== STATED TASK ==
Reproduce only the lines of the entries that begin at the line containing "How do I perform: Check" and end after the line containing "[x=271, y=164]", keeping the requests, and multiply each coordinate in the answers by 1.55, rounding to whole numbers with halves rounded up. Leave the pictures out of your answer.

-- Start of STORED RECORDS --

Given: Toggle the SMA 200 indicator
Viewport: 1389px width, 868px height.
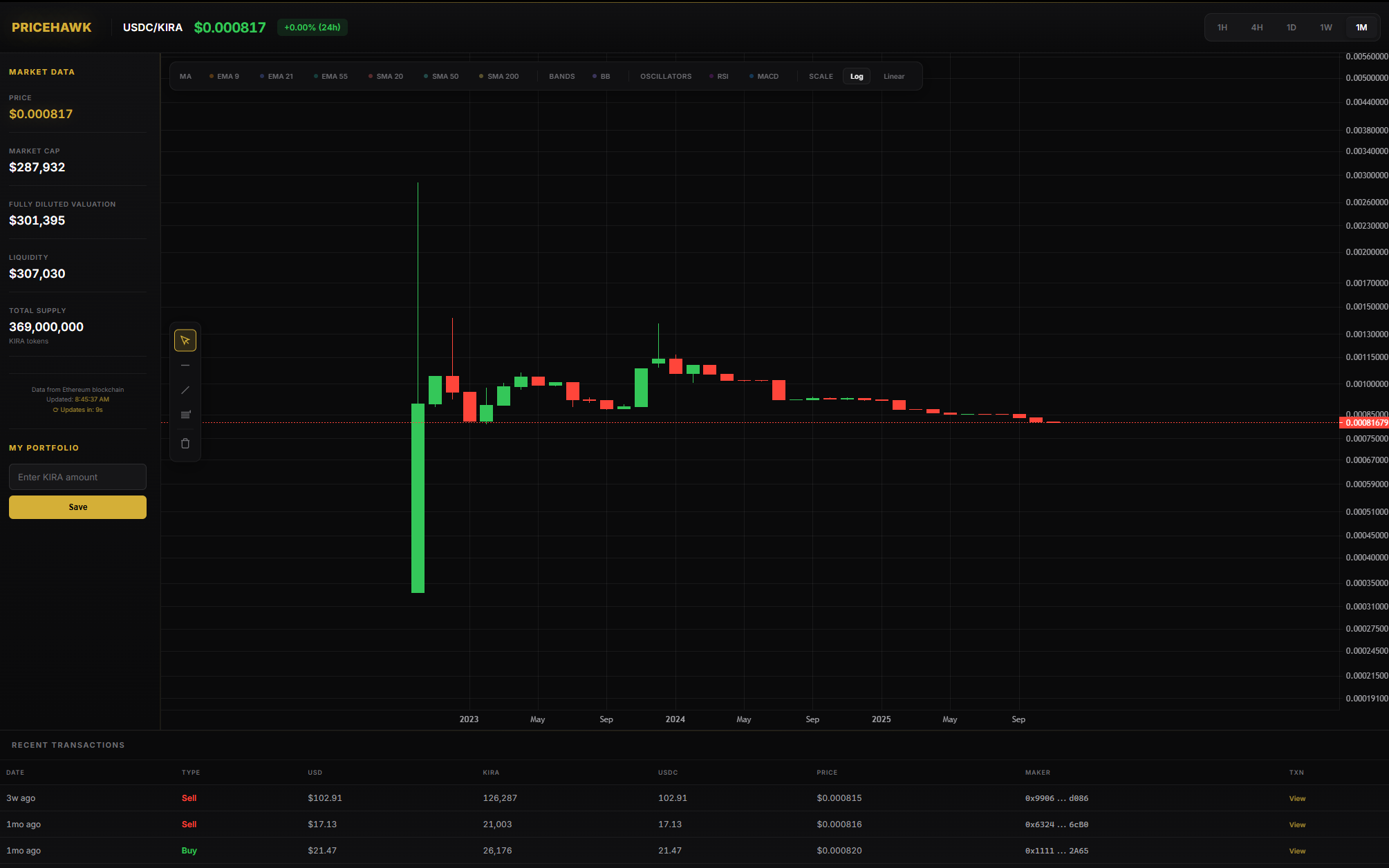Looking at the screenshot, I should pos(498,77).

-- End of STORED RECORDS --
-- Start of STORED RECORDS --

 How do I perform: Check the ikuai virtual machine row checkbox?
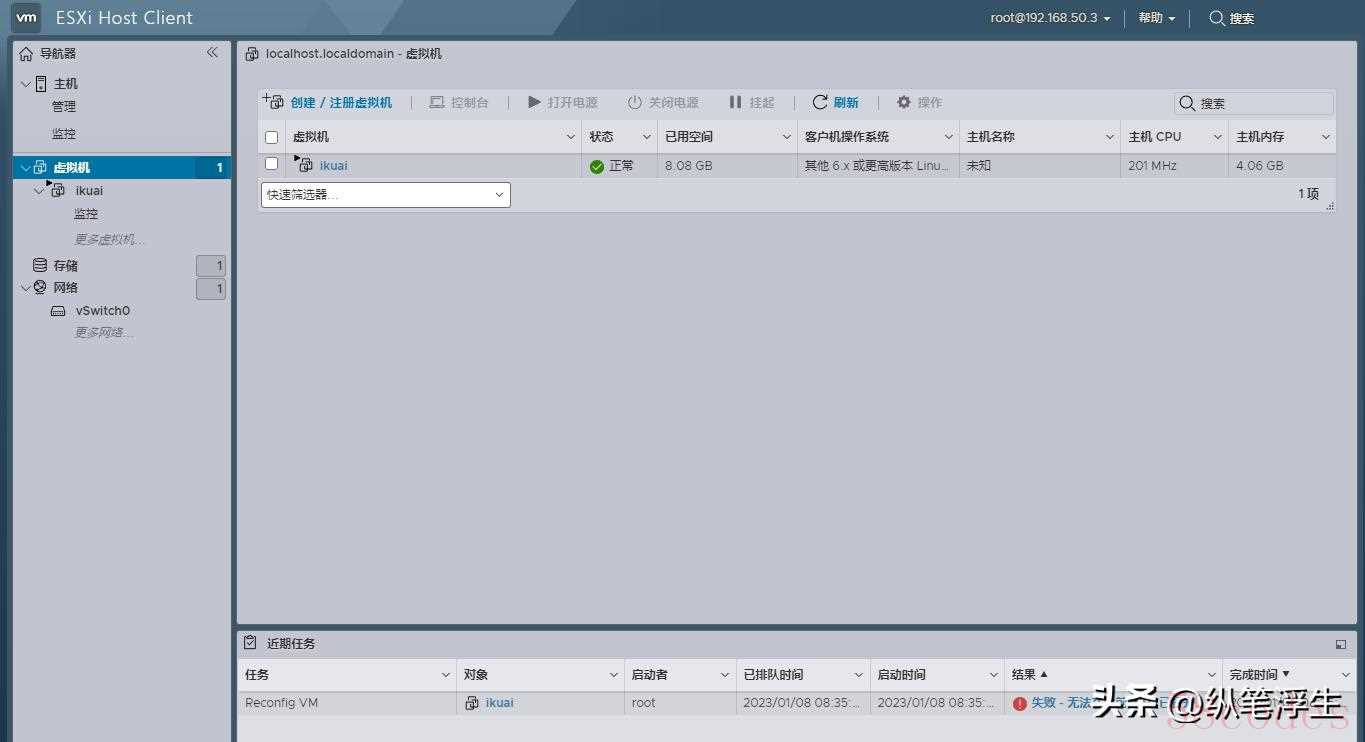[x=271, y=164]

-- End of STORED RECORDS --

== COMPLETED EXERCISE ==
 How do I perform: Check the ikuai virtual machine row checkbox?
[x=420, y=254]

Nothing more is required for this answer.